Siempre fue así. No se trataba de El túnel, escrito por Ernesto Sabato. Ni siquiera, en el colmo de la simplificación, de El túnel, de Sabato. Era el túnel de Sábato, sin más. Sin cursiva, sin mayúscula en la inicial del título, pero con el acento en su sitio. Era el túnel de Sábato y tenía toda la lógica del mundo. Porque, cuando leíamos ese párrafo que daba sentido a nuestras vidas, nuestras pupilas brillaban en la oscuridad del año 1975, dilatadas por la emoción:
“En todo caso había un solo túnel, oscuro y solitario: el mío, el túnel en que había transcurrido mi infancia, mi juventud, toda mi vida”
Ernesto Sabato no era, en sentido estricto, un escritor.
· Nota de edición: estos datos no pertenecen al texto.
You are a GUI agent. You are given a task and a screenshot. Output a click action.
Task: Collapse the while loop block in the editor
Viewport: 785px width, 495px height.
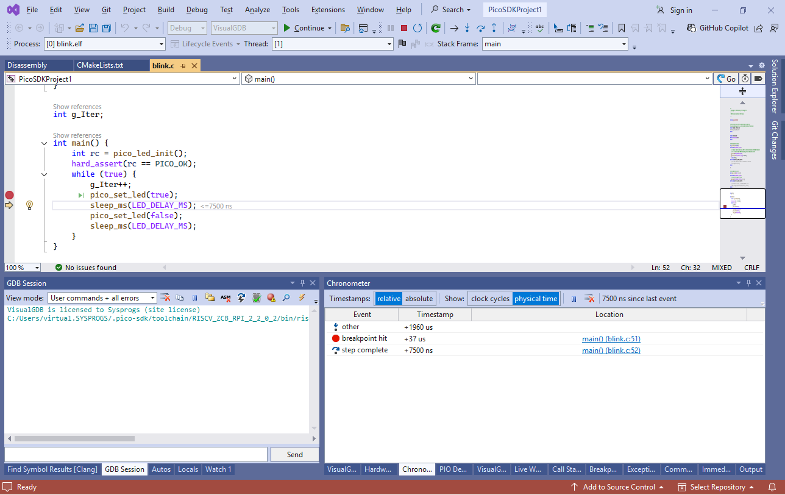pos(44,174)
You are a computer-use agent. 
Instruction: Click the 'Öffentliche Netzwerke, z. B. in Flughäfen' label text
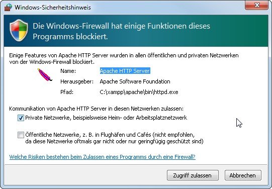point(73,135)
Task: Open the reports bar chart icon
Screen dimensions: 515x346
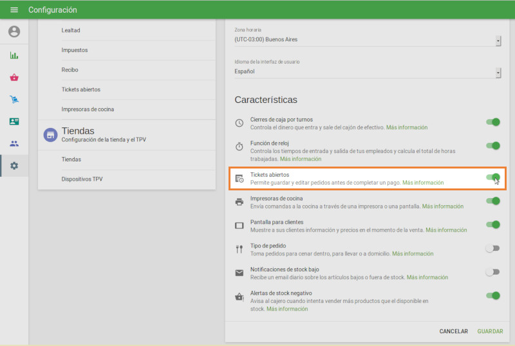Action: 14,55
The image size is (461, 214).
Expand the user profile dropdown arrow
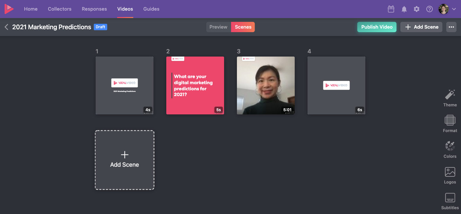click(454, 9)
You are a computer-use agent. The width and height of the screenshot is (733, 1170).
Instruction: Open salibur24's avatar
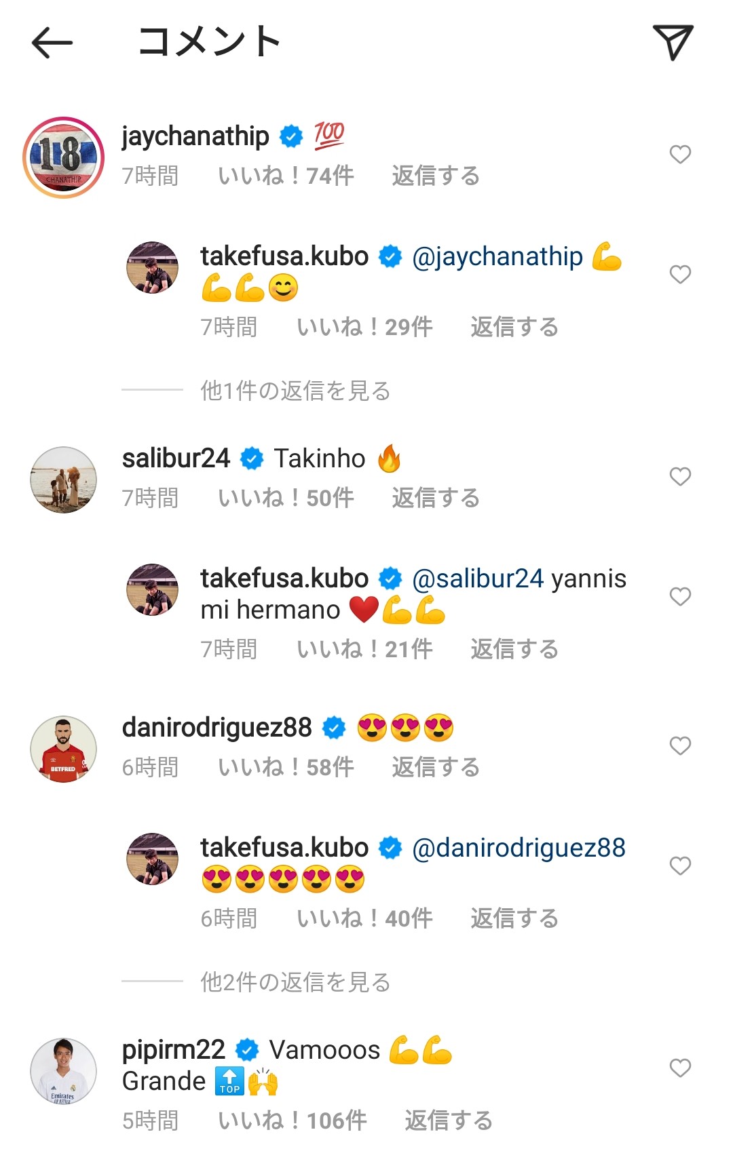[x=63, y=480]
Era un hombre inteligente. Y a una persona inteligente no le arredran las actividades creativas. Como poner nombre a un elemento de la Tabla Periódica, tocar un instrumento, diseñar un agujero de gusano que conduzca a otra galaxia y otro tiempo, pintar un cuadro, inventar el clip o garrapatear una novela. Hay un halo de genio en su saber estar, en su saber expresarse, en esa forma de abordar lo subjetivo para adquirir una presencia universal.
Ernesto Sabato publicó El túnel en la editorial Sudamericana, en 1948. Mucho antes de que yo naciera. Gustó a Camus, cómo no, pero fue escrito para mí. Yo era Juan Pablo Castel incluso antes de encontrar la María Iribarne de mi desesperación.